**Extract:**
4. The loss of support of his mother R126 000.00


  1. The loss of a proper education opportunity

as a result of the loss of support and

accordingly a lesser income from a lower

level of employment R2 400 000.00


[6] The plaintiff’s claim for loss of support thus has three components:


  1. The claim for loss of support arising from the death of his mother.


  1. The claim for loss of support arising from the incarceration of his father.


  1. The claim for “loss of a proper education opportunity as a result of the loss of support”; that is, a claim which arises from both the death of his mother and the incarceration of his father.


The exception


[7] The defendant excepted to the plaintiff’s claims for loss of support and the loss of a proper education opportunity as a result of the loss of support. The grounds of exception are the following:


  1. The defendant’s servants did not commit any delict against the plaintiff’s breadwinner;


  1. The plaintiff has not suffered damage.


  1. The defendant’s servants did not act wrongfully towards the plaintiff’s breadwinner.


  1. The defendant’s servants did not act negligently towards the plaintiff’s breadwinner.


  1. The omission on the part of the defendant’s servants was not the cause of the plaintiff’s loss.

**Things to do:**
1. Name each ground of exception the defendant raises in the extract on the loss-of-support claim.
2. Answer these questions from the extract on the loss-of-support claim:
(a) What amount is listed for the loss of support of his mother?
(b) How many components does the plaintiff's claim for loss of support have?
(c) From which two events does the claim for loss of a proper education opportunity arise?

**Data lines:**
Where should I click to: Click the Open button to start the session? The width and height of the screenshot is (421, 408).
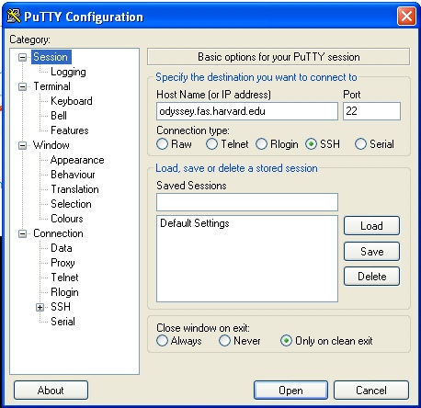[290, 391]
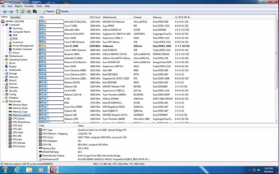
Task: Select the Core i7-2600 result row
Action: pos(70,26)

**Outputs:**
1.
- The defendant's servants did not commit any delict against the plaintiff's breadwinner.
- The plaintiff has not suffered damage.
- The defendant's servants did not act wrongfully towards the plaintiff's breadwinner.
- The defendant's servants did not act negligently towards the plaintiff's breadwinner.
- The omission on the part of the defendant's servants was not the cause of the plaintiff's loss.

2.
(a) R126 000.00
(b) Three
(c) The death of his mother and the incarceration of his father